Text provided:
QUESTION: ... General Musharraf (OFF-MIKE) fighting in Afghanistan, and he bought 46 of the fighter planes with U.S. money, because the U.S. gave Pakistan $1 billion.

ARI FLEISCHER, WHITE HOUSE PRESS SECRETARY: Well, as the president said when he visited Shanghai last year, met with President Jiang, the president sees opportunities for much progress to be made with China. China is now a member of the World Trade Organization. The president believes that there is much the United States and China can do, particularly on the trade front. There are issues where the United States and China disagree. In all cases, any disagreements will, of course, be resolved through political dialogue and through diplomacy.

QUESTION: I want to ask you about Enron, too. The president has said he's worried about the effect on the stockholders, on the pensioners and on the American people. Is there anything the government can do to help people who have lost all their savings?

FLEISCHER: That's what the Department of Labor is looking at now in regard specifically to the Enron case. What's happened as a result of the president's announcement today is the government is proceeding on two tracks. One is the investigative track, dealing directly with Enron, and on that front the Department of Justice yesterday announced a criminal investigation of Enron to determine whether or not there is criminal wrongdoing. The same token, the Department of Labor is also reviewing and investigating Enron to see what took place with the workers' pensions at Enron and to see if anything can be done.

More broadly than that, the president thinks it is just crucial to focus on how to prevent this from ever happening again. There are major policy implications that have to be explored. So today the president directed his government to take a look at, one, how to protect people's pensions as a result of the way pension rules are written for people's benefits within the corporations; as well as taking a look at the accounting practices and procedures that are under way so people have accurate financial information.

QUESTION: The president said this morning he hadn't talked to Mr. Lay in the last six weeks. He also said that the last time he saw him was last spring. Have you been able to establish when the last conversation between the two was?

FLEISCHER: It seems like it was last spring, based on...

QUESTION: So they didn't talk in between last spring and...

FLEISCHER: That's what the president said this morning, that's correct.

QUESTION: I'm just wondering, you're painting a picture then, I'm wondering if this is accurate, that the president made a specific effort to stay out of the loop on this. Or are you saying that when the decision by the administration was made not to offer any kind of bailout to Enron, that in fact the president made that decision or at least signed off on that decision? Or was he specifically...

FLEISCHER: No, it's exactly as I indicated to you this morning. Secretary Evans talked to Secretary O'Neill and they agreed that no action should be taken.

QUESTION: But did the president know about that? Did he sign off on that conclusion? Or as I suggested...

FLEISCHER: No, that was, appropriately so, between the Cabinet secretaries.


QUESTION: Wait a second. You didn't answer the question, Ari. The question was, did he sign off on it? And the answer question was, did he make a specific decision to distance himself from any discussions or decisions about Enron or from even being briefed as to the accurate and current condition of their financial...

FLEISCHER: I repeat my answer to you. Secretary Evans called Secretary O'Neill and they agreed that no action should be taken in response to the call to Secretary Evans.

QUESTION: The answer is no, he wasn't briefed and didn't sign off.

FLEISCHER: That's what I've said to you. I'll say it for the second time now.


QUESTION: Well, you didn't say it, Ari. Wait a second. You warned Congress against launching partisan investigations on this issue against the administration. Would it be improper for Congress to look into ties or possible contacts between Enron officials and administration or White House officials? Would that be improper?

Data below:
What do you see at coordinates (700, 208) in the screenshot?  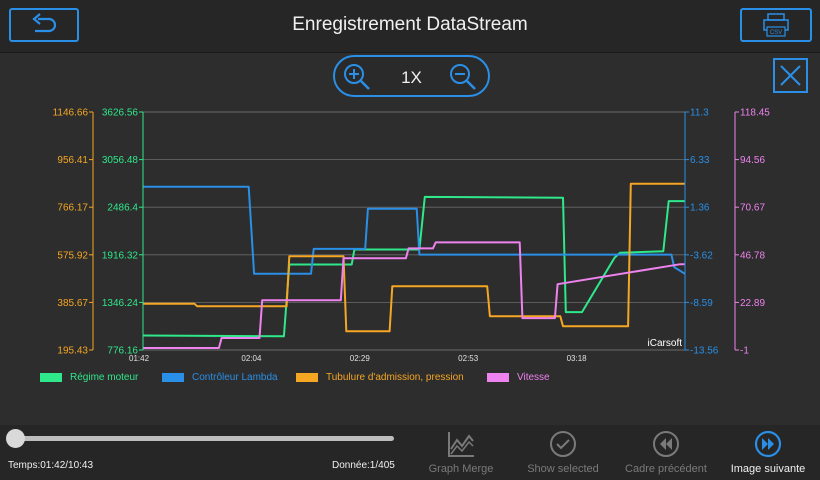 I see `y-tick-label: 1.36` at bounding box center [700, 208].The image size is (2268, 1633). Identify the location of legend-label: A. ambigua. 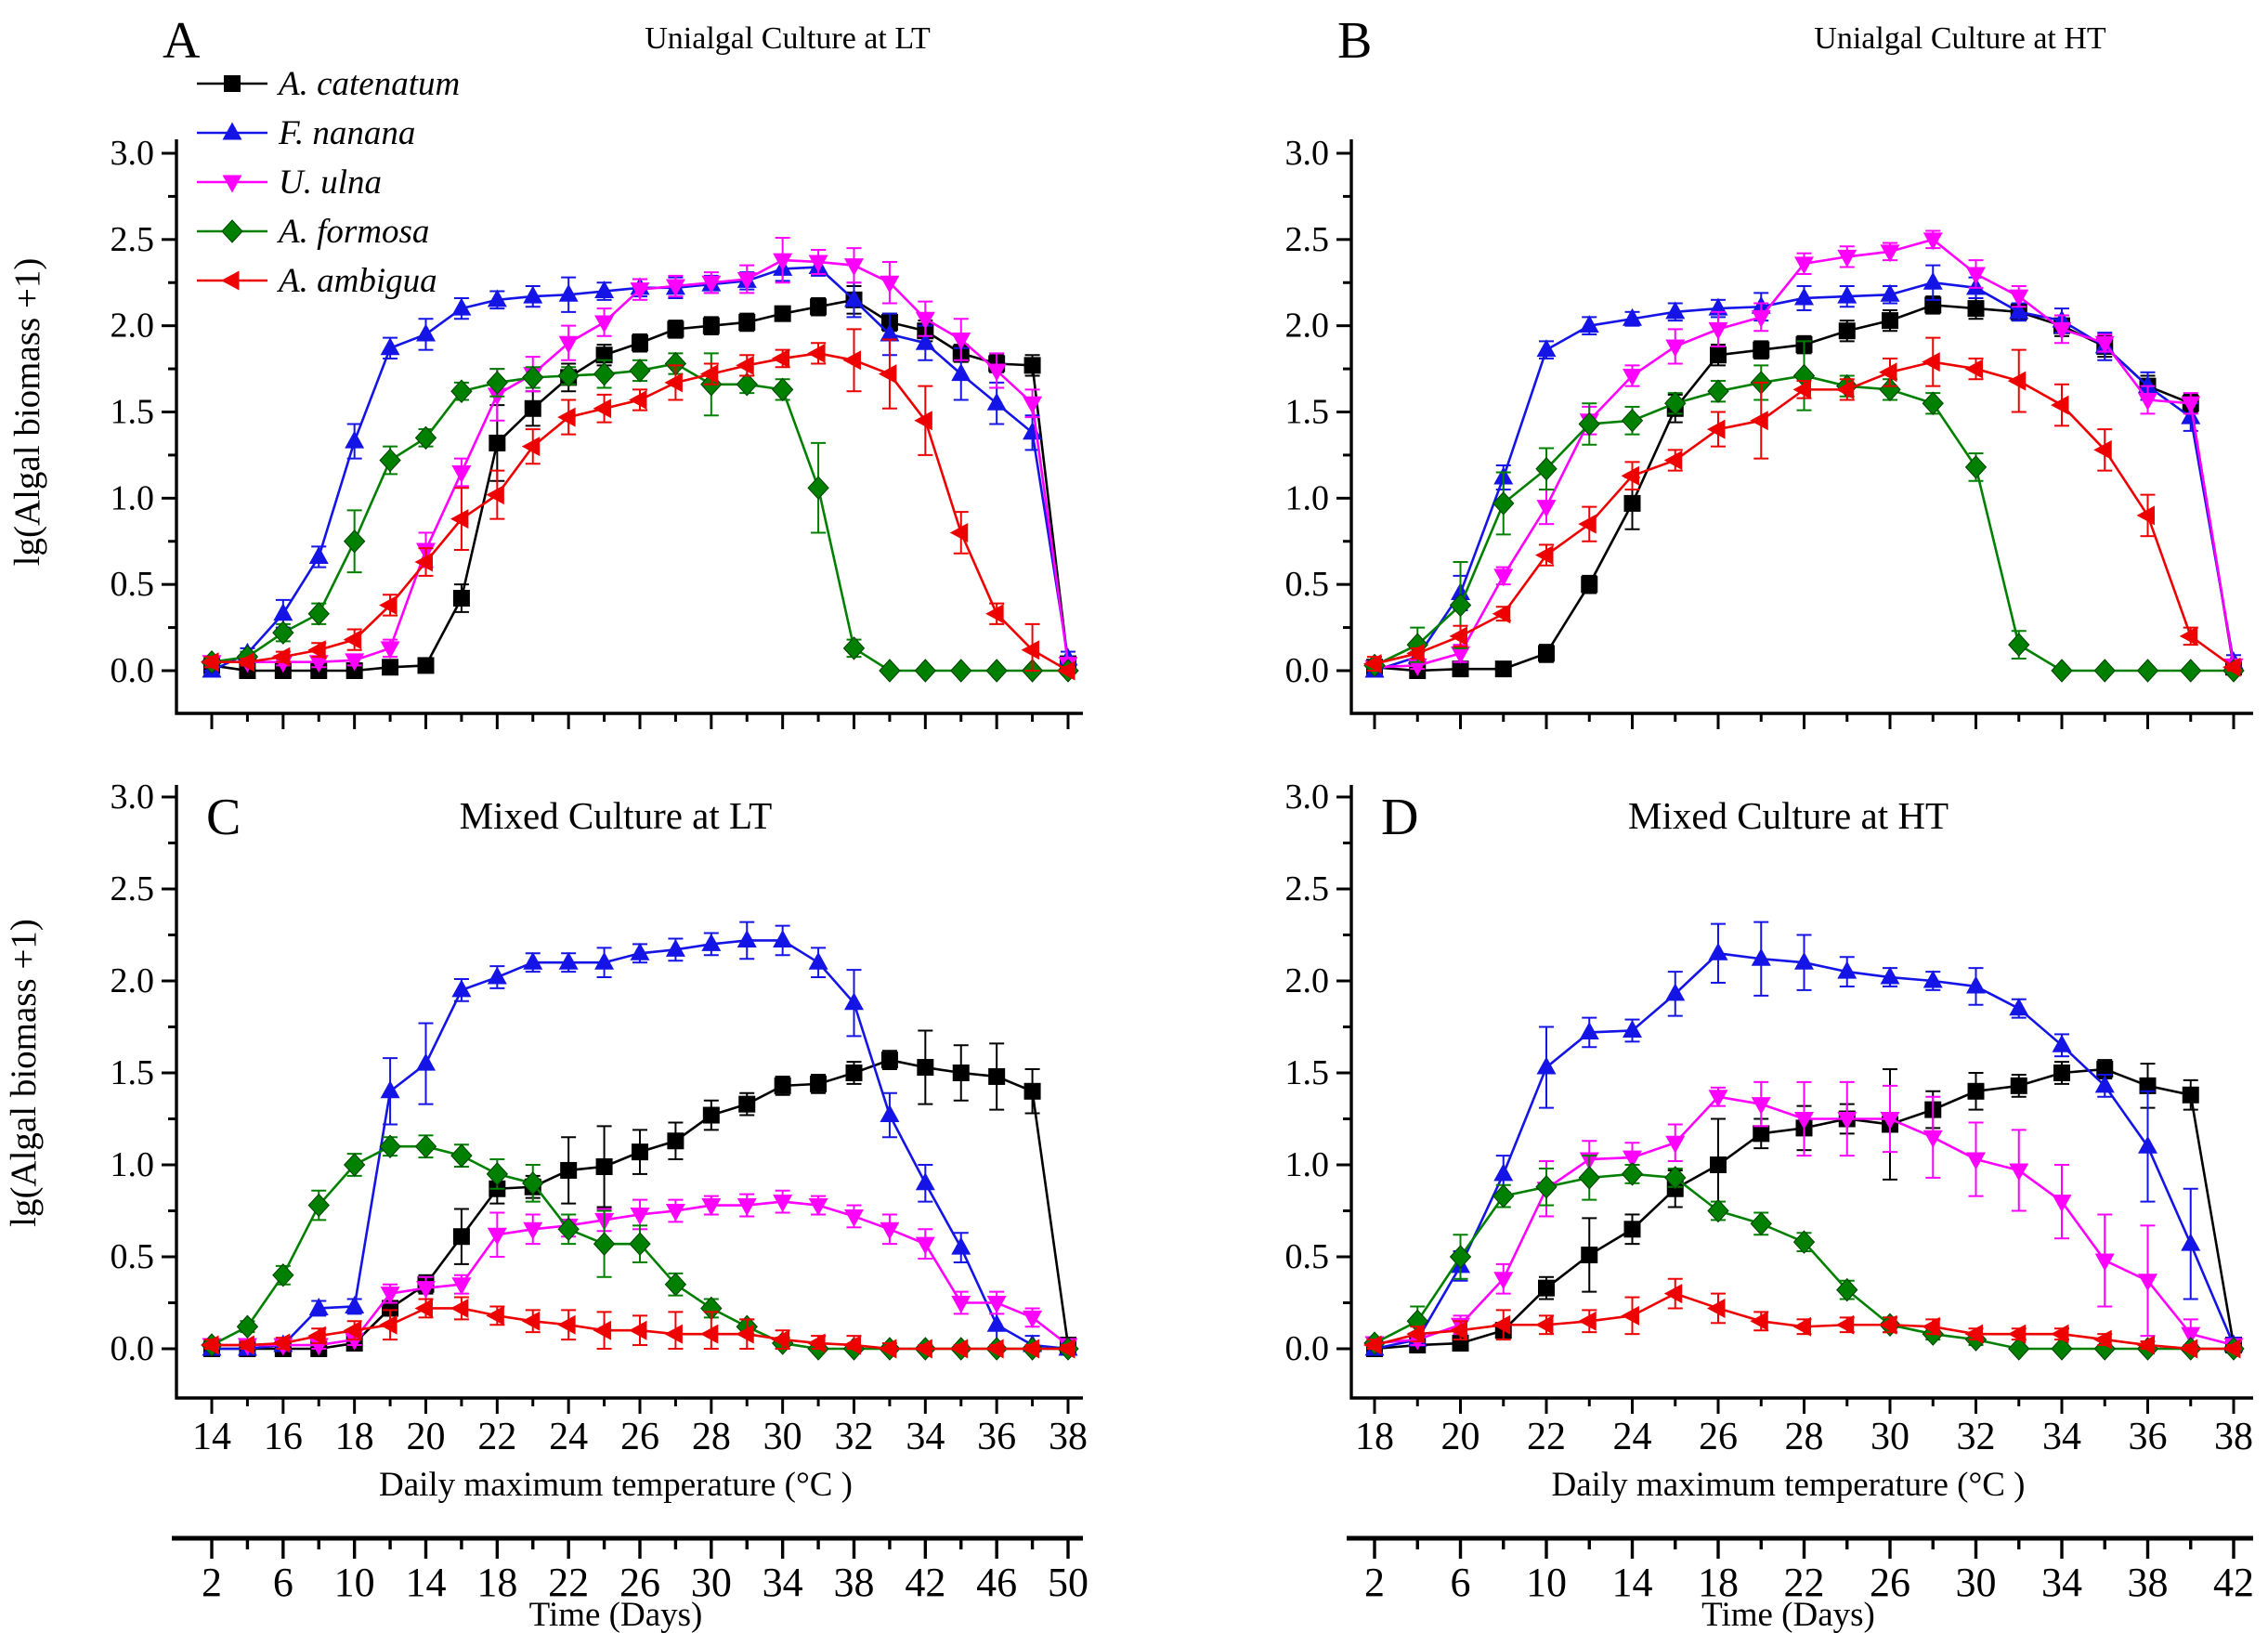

Using the information:
1) In the briefing transcript, write out everything from "FLEISCHER: It seems" down to "was he specifically...", changing "last spring" to "last summer" throughout.
2) According to the briefing transcript, what did the Department of Justice announce the day before?
The listing stands apart from the briefing transcript and is separate material.

Exercise answers:
1)
FLEISCHER: It seems like it was last summer, based on...

QUESTION: So they didn't talk in between last summer and...

FLEISCHER: That's what the president said this morning, that's correct.

QUESTION: I'm just wondering, you're painting a picture then, I'm wondering if this is accurate, that the president made a specific effort to stay out of the loop on this. Or are you saying that when the decision by the administration was made not to offer any kind of bailout to Enron, that in fact the president made that decision or at least signed off on that decision? Or was he specifically...

2) A criminal investigation of Enron to determine whether there was criminal wrongdoing.